Partial turnaround of the fund
Specifically, section 234(7) German Insurance Companies Supervision Act allows insurers to adjust statutory rules even for existing insurance policies in order to create the basis for a partial turnaround of the pension fund. This type of partial turnaround is to be facilitated if:
i. the actuarial reserve has to be increased because the basis for calculation needs to be adjusted due to an unpredictable, not merely temporary change in circumstances
and
ii. insurance claims from the implementation of occupational pensions which an employer is still responsible for under section 1(1) s. 3 German Occupational Pensions Act (BetrAVG), (a) account for a share of at least 75% of the actuarial reserve to be increased and (b) at least two thirds of that share is attributable to insurance claims for which employers or third parties have agreed to provide the pension fund with the necessary funding so it can fully fund the increase in the actuarial reserve, at least for those insurance claims.
In other words, a partial turnaround can be facilitated if unpredictable and not merely temporary events require an increase in the actuarial reserve and at least two thirds of the entire actuarial reserve is attributable to the companies supporting the turnaround.

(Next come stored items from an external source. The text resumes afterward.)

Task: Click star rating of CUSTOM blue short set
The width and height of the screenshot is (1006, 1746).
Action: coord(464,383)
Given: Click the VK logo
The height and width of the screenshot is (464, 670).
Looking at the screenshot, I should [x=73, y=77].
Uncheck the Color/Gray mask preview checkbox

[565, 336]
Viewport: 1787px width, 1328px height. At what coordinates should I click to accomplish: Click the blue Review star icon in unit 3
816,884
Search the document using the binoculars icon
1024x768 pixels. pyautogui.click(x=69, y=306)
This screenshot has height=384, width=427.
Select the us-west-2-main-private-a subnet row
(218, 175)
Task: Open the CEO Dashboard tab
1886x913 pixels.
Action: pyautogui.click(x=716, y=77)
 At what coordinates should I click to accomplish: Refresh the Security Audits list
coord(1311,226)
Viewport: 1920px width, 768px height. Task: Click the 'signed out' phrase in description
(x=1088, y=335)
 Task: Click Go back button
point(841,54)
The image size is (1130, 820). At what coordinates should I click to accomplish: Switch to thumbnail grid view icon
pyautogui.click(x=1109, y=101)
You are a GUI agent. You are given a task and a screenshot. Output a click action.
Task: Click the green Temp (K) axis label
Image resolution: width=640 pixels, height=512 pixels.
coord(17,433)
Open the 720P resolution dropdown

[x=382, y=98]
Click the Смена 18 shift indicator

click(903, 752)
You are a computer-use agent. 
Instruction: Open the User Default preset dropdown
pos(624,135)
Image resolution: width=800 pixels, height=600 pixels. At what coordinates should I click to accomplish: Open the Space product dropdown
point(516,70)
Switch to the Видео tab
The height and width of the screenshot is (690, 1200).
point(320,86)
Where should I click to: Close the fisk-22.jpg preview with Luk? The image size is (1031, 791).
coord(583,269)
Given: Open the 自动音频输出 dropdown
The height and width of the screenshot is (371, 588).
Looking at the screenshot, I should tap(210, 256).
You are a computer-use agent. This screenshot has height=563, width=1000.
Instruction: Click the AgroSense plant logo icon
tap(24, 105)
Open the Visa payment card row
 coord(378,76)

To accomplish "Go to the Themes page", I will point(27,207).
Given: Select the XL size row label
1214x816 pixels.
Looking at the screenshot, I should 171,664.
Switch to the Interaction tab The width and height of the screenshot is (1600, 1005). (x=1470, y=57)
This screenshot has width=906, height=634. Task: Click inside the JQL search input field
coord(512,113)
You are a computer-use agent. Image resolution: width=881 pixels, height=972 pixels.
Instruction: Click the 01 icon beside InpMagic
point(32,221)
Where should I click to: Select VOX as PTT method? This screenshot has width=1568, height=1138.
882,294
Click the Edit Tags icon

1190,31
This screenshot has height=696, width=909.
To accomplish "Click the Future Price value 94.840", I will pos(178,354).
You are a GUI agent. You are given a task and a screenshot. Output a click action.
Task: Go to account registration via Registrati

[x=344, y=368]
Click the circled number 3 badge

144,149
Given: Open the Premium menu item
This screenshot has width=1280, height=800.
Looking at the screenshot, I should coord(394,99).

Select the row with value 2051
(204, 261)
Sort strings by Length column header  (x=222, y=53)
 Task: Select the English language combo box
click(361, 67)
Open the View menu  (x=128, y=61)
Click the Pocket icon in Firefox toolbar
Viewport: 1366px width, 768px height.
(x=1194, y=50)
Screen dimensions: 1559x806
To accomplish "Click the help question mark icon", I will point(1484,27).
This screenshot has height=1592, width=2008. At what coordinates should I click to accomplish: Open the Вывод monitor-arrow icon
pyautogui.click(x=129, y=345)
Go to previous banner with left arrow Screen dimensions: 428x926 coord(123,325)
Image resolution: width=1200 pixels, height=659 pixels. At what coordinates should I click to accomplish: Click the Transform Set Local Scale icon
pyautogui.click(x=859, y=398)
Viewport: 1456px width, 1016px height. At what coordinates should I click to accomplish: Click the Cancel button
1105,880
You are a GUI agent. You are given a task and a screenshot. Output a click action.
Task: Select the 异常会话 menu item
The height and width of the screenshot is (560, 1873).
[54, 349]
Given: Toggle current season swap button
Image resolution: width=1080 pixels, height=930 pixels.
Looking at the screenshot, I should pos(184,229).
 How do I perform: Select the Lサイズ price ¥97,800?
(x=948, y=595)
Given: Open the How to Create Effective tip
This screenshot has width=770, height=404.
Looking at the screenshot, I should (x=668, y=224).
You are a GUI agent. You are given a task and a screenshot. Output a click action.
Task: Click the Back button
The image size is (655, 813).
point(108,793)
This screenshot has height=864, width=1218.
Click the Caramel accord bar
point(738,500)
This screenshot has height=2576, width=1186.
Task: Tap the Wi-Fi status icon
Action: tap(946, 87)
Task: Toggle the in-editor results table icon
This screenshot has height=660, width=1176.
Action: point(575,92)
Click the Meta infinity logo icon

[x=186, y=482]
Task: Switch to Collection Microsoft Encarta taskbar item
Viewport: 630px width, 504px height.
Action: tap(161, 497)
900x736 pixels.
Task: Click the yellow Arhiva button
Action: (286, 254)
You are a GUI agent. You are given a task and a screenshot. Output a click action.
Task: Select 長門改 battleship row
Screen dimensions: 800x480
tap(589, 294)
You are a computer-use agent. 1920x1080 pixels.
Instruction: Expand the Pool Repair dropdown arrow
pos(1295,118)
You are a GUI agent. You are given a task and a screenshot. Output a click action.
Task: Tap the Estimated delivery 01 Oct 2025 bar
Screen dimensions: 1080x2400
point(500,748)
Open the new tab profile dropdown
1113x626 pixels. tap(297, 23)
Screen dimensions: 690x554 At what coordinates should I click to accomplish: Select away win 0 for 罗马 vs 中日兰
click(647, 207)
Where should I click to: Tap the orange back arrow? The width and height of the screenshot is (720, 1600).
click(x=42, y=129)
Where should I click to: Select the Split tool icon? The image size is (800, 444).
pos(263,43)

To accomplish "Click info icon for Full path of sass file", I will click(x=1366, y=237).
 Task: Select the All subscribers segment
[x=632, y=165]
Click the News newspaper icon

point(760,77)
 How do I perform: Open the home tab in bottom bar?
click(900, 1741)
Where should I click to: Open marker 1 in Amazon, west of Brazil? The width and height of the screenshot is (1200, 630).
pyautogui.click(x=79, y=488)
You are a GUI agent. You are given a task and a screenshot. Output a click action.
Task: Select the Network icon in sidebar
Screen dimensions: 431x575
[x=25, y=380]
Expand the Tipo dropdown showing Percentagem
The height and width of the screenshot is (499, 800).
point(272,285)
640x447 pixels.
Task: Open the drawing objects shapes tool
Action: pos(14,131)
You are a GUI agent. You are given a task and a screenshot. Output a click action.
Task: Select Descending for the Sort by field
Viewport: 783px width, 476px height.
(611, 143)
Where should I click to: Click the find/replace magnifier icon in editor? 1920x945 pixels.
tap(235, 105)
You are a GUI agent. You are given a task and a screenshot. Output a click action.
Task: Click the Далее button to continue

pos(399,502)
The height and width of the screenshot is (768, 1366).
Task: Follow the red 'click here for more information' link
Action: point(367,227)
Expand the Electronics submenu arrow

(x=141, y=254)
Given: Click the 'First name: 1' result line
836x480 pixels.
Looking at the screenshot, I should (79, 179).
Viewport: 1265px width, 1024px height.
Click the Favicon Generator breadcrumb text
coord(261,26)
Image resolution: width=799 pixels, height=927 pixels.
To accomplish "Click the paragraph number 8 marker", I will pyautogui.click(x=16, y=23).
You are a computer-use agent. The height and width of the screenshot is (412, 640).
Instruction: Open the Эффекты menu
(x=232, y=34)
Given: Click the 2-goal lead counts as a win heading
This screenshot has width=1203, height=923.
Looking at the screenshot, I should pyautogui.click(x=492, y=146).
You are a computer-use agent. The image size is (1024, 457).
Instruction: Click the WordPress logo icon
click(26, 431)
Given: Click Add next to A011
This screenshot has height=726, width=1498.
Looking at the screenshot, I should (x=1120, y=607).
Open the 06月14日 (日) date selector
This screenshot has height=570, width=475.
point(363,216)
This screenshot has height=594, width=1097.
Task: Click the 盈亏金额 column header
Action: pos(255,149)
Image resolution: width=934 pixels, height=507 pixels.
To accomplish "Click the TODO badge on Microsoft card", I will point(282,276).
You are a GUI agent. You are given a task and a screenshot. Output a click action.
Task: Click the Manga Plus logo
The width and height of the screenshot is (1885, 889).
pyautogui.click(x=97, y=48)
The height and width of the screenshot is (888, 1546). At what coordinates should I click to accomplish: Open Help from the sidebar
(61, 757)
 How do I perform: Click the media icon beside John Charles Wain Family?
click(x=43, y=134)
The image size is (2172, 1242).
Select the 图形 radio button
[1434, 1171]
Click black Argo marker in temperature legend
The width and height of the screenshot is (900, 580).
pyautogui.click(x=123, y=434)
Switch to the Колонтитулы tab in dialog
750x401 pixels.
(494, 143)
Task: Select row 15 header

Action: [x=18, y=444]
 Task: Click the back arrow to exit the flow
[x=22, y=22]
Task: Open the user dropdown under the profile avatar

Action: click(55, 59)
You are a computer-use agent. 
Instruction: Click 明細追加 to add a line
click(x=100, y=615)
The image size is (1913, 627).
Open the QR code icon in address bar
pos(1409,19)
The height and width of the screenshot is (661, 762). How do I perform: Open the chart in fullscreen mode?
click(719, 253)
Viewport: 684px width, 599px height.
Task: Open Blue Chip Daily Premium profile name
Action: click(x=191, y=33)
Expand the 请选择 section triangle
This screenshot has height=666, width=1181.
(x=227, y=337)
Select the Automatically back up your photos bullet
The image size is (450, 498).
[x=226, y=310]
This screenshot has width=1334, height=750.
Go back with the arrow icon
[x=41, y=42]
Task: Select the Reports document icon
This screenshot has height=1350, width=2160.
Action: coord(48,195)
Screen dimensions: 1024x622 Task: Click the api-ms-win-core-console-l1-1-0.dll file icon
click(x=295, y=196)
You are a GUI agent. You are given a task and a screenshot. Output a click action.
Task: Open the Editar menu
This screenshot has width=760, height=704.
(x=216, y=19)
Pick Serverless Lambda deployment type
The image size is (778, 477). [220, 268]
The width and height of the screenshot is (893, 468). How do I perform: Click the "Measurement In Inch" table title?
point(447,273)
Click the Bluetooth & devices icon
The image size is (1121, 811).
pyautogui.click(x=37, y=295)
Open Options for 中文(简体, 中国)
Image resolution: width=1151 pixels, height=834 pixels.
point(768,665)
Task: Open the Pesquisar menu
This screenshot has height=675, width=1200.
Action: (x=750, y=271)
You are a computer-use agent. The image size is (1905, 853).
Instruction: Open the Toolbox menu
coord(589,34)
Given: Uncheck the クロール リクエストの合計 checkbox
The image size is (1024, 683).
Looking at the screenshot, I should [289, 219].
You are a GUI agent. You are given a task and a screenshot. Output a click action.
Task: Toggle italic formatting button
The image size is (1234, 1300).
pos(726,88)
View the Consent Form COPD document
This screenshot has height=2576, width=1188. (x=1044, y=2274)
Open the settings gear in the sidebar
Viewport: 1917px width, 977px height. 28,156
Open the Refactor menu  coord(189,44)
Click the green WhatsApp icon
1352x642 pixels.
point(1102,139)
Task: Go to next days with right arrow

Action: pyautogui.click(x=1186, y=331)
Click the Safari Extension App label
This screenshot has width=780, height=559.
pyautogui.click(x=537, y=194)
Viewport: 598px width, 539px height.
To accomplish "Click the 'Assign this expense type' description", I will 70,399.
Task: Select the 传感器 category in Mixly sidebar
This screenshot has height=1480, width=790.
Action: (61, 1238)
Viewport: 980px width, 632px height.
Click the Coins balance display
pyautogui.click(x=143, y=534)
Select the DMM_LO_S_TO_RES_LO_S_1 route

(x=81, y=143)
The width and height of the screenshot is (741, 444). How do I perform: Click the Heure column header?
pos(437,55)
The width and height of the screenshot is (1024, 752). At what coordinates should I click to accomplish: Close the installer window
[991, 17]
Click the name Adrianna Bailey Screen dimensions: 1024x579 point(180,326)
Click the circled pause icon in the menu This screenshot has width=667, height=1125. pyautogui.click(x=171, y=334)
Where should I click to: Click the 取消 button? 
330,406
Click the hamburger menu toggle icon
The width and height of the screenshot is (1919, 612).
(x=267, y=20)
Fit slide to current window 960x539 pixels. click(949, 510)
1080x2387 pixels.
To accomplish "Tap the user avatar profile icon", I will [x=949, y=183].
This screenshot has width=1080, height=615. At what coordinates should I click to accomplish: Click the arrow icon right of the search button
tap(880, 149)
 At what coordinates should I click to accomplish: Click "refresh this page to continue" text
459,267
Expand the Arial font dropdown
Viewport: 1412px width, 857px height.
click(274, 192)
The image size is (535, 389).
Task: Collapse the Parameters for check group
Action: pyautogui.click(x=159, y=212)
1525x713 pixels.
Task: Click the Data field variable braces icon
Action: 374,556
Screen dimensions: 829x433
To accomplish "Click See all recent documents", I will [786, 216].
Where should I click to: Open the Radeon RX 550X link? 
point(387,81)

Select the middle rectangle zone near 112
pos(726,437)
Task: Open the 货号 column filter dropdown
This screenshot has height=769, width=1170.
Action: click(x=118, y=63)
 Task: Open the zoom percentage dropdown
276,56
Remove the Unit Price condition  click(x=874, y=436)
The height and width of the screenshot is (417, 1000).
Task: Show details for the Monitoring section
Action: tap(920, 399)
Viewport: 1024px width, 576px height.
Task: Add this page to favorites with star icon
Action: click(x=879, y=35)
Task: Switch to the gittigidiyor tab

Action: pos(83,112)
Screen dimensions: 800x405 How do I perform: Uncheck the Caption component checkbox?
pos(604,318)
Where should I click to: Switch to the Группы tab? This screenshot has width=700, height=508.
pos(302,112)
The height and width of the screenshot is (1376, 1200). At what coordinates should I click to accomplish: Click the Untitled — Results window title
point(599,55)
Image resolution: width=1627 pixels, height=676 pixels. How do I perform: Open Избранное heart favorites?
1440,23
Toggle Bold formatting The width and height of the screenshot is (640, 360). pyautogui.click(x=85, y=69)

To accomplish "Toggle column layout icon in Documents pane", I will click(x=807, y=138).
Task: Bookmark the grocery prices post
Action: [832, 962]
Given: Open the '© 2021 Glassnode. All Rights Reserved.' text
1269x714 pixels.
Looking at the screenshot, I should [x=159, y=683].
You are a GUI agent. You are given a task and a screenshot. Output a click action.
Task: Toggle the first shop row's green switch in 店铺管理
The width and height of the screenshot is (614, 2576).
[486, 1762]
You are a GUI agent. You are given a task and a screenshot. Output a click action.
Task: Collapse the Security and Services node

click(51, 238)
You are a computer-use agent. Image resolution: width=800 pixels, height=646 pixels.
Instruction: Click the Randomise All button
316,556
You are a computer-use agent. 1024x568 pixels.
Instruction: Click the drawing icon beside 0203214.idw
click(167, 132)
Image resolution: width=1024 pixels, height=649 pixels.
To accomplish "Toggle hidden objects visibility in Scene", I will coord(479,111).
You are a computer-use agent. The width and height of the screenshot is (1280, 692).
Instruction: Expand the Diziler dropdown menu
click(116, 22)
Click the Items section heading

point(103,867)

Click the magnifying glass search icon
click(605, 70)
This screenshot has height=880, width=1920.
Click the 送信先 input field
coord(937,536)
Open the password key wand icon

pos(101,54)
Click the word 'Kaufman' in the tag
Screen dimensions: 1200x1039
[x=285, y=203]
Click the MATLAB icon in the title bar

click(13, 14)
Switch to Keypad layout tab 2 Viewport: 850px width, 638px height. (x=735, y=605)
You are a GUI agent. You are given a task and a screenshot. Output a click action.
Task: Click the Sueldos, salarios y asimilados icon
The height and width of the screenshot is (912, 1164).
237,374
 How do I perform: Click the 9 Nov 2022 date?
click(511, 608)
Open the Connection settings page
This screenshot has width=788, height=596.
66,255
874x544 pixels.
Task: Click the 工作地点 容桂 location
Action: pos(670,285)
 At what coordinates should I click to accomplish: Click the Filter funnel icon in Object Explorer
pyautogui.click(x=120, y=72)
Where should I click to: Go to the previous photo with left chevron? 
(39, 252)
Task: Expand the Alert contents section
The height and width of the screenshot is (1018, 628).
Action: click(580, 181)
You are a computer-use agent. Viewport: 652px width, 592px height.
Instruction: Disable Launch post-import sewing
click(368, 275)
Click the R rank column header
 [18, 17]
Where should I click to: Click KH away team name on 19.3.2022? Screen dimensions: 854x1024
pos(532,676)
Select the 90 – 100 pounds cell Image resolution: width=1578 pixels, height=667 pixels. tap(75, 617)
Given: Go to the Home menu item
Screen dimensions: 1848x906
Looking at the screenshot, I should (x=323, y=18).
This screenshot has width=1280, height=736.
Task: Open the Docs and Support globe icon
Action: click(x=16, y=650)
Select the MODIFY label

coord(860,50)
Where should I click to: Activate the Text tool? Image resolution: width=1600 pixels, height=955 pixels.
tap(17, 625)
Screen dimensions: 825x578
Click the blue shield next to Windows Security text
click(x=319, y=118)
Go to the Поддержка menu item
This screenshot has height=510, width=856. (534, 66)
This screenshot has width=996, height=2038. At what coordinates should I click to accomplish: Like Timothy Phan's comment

In the event of impending financial difficulties, pension fund executives should review early on the various options for turnaround, and now especially partial turnaround, to avoid disadvantages for the pension fund itself as well as the associated member companies.
Risk and possible courses of action for employers
Revoking a pension funds licence to operate an insurance business means for employers that they can no longer register their employees with the relevant pension fund. Employers then have to revise their existing pension schemes and in future run the occupational pension via a different pension fund operator. If certain pension fund operators are specified in a collective agreement or company agreement, then these rules ought to be adapted together with the relevant negotiation partners.
Employers should find out about the current situation of the pension fund they use and participate within their statutory rights in order to be informed in good time and not be surprised by a pension fund’s financial difficulties. If benefits are to be reduced, employers are generally required to make up the shortfall for their beneficiary employees under section 1(1) s. 3 German Occupational Pensions Act. That means employers have to make up for any benefit cuts by pension funds out of their own pocket, even if employers have always correctly transferred the premiums.
Due to the burdensome duty to make up the shortfall (actuarial analyses, creating a reserve, potentially adjusting indices and possible legal disputes with pension beneficiaries) and the resulting impact on employers’ assets, turning around a pension fund can be preferable for employers too.
Alternatively, employers can of course also consider reorganising their pension schemes to avoid or reduce financial drawbacks. Reason enough for businesses to take a closer look at their existing occupational pension schemes.